A New Way of Buying Power
November 17th, 2011 by Pam Blair

A multitiered rate structure changes the relationship between public utilities and the region’s primary power supplier

Boaters enjoy a sunny day downstream from the 717-foot Dworshak Dam on the north fork of the Clearwater River in Northern Idaho. Photo by Mike Teegarden

Boaters enjoy a sunny day downstream from the 717-foot Dworshak Dam on the north fork of the Clearwater River in Northern Idaho. Photo by Mike Teegarden

Buying power from the Bonneville Power Administration will get more complicated for your electric utility on October 1, when BPA’s new rate design kicks in. It also will get more expensive.
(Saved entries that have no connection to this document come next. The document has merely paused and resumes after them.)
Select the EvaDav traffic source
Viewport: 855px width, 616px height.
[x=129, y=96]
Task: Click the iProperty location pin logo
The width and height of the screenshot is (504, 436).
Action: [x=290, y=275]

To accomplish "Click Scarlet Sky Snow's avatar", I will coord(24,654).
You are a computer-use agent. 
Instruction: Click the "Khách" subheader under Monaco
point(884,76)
Costs are going up to pay for operations and maintenance. BPA’s new rate design also will differentiate between power generated from the federal system and supplemental purchases.
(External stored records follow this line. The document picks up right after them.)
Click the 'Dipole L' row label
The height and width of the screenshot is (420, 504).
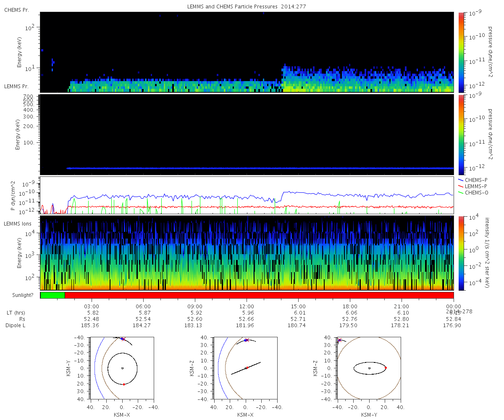click(16, 326)
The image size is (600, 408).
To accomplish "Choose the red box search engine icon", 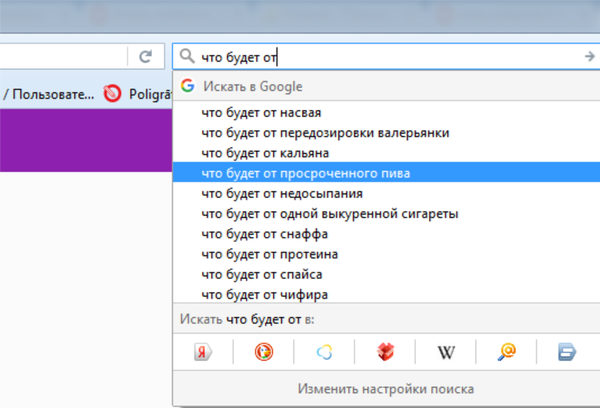I will tap(386, 351).
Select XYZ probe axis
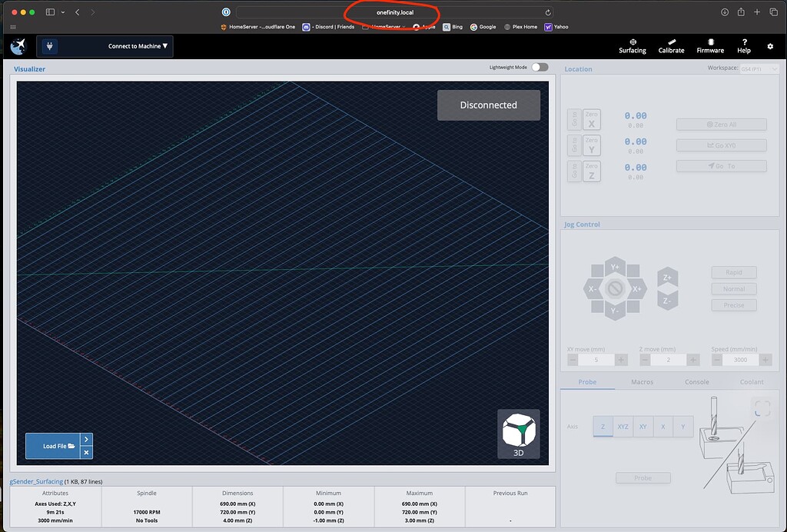787x532 pixels. click(623, 427)
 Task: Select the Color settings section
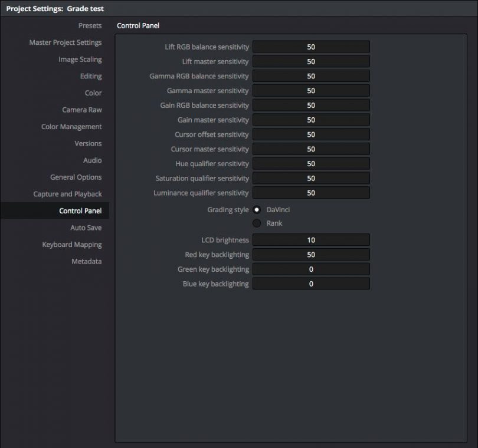point(93,93)
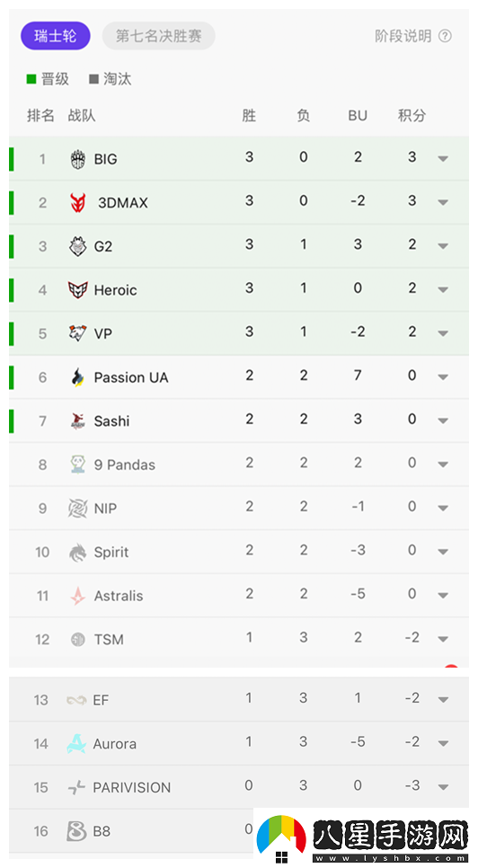Click the 阶段说明 question mark icon
The width and height of the screenshot is (478, 868).
pyautogui.click(x=445, y=36)
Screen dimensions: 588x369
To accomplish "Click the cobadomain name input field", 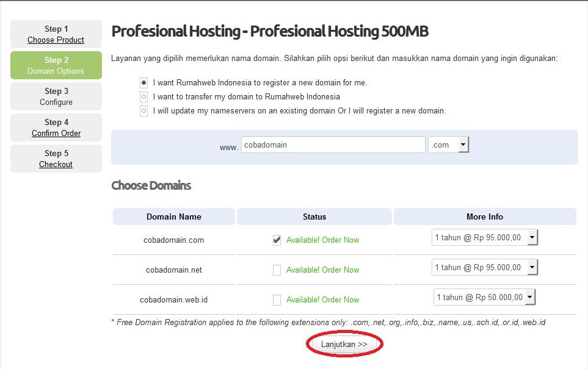I will pos(333,145).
Electricity from the network of hydropower facilities along the Columbia and Snake rivers—and the nuclear Columbia Generating Station—will be sold at cost in what is called Tier 1 rates.
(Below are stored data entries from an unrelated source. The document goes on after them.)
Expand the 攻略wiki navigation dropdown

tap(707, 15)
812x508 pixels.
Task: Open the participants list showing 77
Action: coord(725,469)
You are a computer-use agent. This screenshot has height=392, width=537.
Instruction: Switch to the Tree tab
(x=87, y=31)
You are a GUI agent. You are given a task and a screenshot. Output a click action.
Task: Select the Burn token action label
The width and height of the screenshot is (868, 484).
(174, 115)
Each utility has been granted a share of Tier 1 power. If that is insufficient to meet the utility’s needs now or in the future, the utility can pay BPA the market price to fill that gap at Tier 2 rates, buy from someone else or generate its own power.

In November 2009, BPA’s 135 public utility customers had to specify how they would handle loads beyond their Tier 1 shares for a three-year period beginning in October. By September 30, 2011, they must commit for the 2015 to 2019 period.

If the uncertainty of forecasting power needs so far out isn’t enough of a challenge, consider that Tier 1 rates have three components, each of which will be itemized on the utilities’ wholesale power bills:

  • Customer charge. A fixed monthly fee charged to each utility to cover BPA’s cost of running the federal system.
  • Load shaping charge. A credit or charge based on whether the utility’s load comes at a time when the federal system has plenty of power or when BPA must buy power to meet load requirements.
  • Demand charge. A charge assessed to reflect the utility’s peak usage.

“Bills will be more complicated,” says Geoff Carr, assistant director of Northwest Requirements Utilities (NRU). “We have not made life simpler.”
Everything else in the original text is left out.